(airflow) branch main updated: prepare-providers-doc skill: batch classification to cut sub-agents (#68653)

potiuk Wed, 17 Jun 2026 02:25:45 -0700

This is an automated email from the ASF dual-hosted git repository.

potiuk pushed a commit to branch main
in repository https://gitbox.apache.org/repos/asf/airflow.git



The following commit(s) were added to refs/heads/main by this push:
     new 272904f4c03 prepare-providers-doc skill: batch classification to cut 
sub-agents (#68653)
272904f4c03 is described below

commit 272904f4c0353080d13366149cab983f006fc4cd
Author: Jarek Potiuk <[email protected]>
AuthorDate: Wed Jun 17 05:25:29 2026 -0400

    prepare-providers-doc skill: batch classification to cut sub-agents (#68653)
    
    The skill classified provider changes by spawning one Explore sub-agent per
    PR. On a normal release wave (dozens of providers, hundreds of commits) that
    is hundreds of sub-agents — the main reason the run is so long and 
token-heavy.
    
    Replace the per-PR fan-out with a volume-aware strategy: classify inline 
when
    few commits remain (≲15), otherwise spawn one sub-agent per provider that
    classifies that provider's whole remaining commit list in a single pass
    (chunking only providers with >25 commits).

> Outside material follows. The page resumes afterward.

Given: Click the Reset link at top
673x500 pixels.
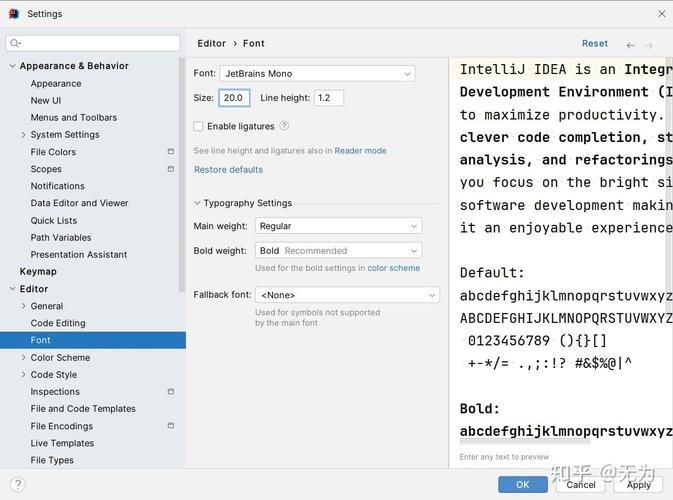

Multi-provider PRs are already
    classified independently per provider, so the provider is the natural batch
    unit and the breaking-change checklist is amortized across its commits 
instead
    of paid per commit. This takes the sub-agent count from O(commits) down to
    roughly O(providers) — often zero for incremental updates.
---
 .../prepare-providers-documentation/SKILL.md       | 75 ++++++++++++++--------
 1 file changed, 49 insertions(+), 26 deletions(-)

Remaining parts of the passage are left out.